The Mayors’ declaration was supported by Centro de Estudios Marinos (Center for Marine Studies), a Honduran non-governmental organization dedicated to supporting communities’ efforts to improve the management of coastal ecosystems. CEM and Rare have been working in partnership to link the work in Honduras and the wider Mesoamerican reef to a global program addressing coastal overfishing through community-based management.

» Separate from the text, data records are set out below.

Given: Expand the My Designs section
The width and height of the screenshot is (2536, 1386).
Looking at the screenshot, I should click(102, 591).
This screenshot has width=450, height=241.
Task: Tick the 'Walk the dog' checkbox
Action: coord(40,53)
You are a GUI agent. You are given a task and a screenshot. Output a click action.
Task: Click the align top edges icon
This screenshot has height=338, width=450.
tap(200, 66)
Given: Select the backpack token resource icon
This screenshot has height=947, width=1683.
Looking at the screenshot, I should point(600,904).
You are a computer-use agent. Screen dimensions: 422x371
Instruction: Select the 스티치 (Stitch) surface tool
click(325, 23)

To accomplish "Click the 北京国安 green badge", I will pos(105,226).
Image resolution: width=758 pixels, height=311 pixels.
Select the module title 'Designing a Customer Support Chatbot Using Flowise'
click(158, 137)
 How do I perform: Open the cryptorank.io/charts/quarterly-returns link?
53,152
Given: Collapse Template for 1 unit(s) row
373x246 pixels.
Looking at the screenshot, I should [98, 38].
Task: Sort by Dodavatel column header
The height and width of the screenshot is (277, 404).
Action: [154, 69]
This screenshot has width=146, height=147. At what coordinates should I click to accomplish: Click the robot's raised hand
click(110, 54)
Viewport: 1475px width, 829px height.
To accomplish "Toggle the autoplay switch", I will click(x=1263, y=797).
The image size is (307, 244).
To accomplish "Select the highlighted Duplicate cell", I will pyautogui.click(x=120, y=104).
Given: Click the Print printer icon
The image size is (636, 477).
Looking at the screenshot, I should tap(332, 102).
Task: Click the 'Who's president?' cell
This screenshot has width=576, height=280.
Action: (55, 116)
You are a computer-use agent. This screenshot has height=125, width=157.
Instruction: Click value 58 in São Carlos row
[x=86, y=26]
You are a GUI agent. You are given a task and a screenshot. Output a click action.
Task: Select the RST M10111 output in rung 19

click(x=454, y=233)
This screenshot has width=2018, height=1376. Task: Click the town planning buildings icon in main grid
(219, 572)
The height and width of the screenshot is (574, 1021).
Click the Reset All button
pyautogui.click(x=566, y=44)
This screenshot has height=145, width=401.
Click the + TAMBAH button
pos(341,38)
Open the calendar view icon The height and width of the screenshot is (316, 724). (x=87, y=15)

“By working with their constituencies and helping them establish effective reserves, these Mayors are investing in their communities’ future,” said Dr Steve Box, Senior Vice President of Fish Forever, Rare’s coastal fishery program. “We know that reserves are an essential piece of sustainable fishery management and communities have a key role in both establishing and then maintaining these reserves. Linking rights with stewardship is the critical path to enable reserves to replenish and sustain local fisheries.”
Recently, Rare analyzed data from over 250 coastal communities working with its Fish Forever program in Asia and Latin America, each using similar networks of marine reserves implemented through community-based management. At 97 percent of these sites, local fish populations either stabilized or increased, which bodes well for this Honduran effort.
The Mayors who made the declaration include all the muncipalities across the Honduran Caribbean from Omoa to Trujillo and the Bay Islands including Jerry Sabio (La Ceiba); Edgardo Ramírez Romero (Esparta); Gerardo Quijada (La Masica); Enrique Alejandro Matute Meza (San Francisco); Dario Alejandro Munguia Quezada (Tela); Héctor Raúl Mendoza (Trujillo); Wilmer Renán Guzmán Murillo (Iriona); Jorge Orlendo Martínez Torres (Limón); Isidro Noel Ruiz Martinez (Santa Fe); Valerie Nicole Brady Ramos (Vice Mayor of Roatán); Spurgeon Steven Miller Molina (Guanaja); Gilbert Carrison Dilbert Green (Santos Guardiola); Troy Donahue Bodden González (Utila).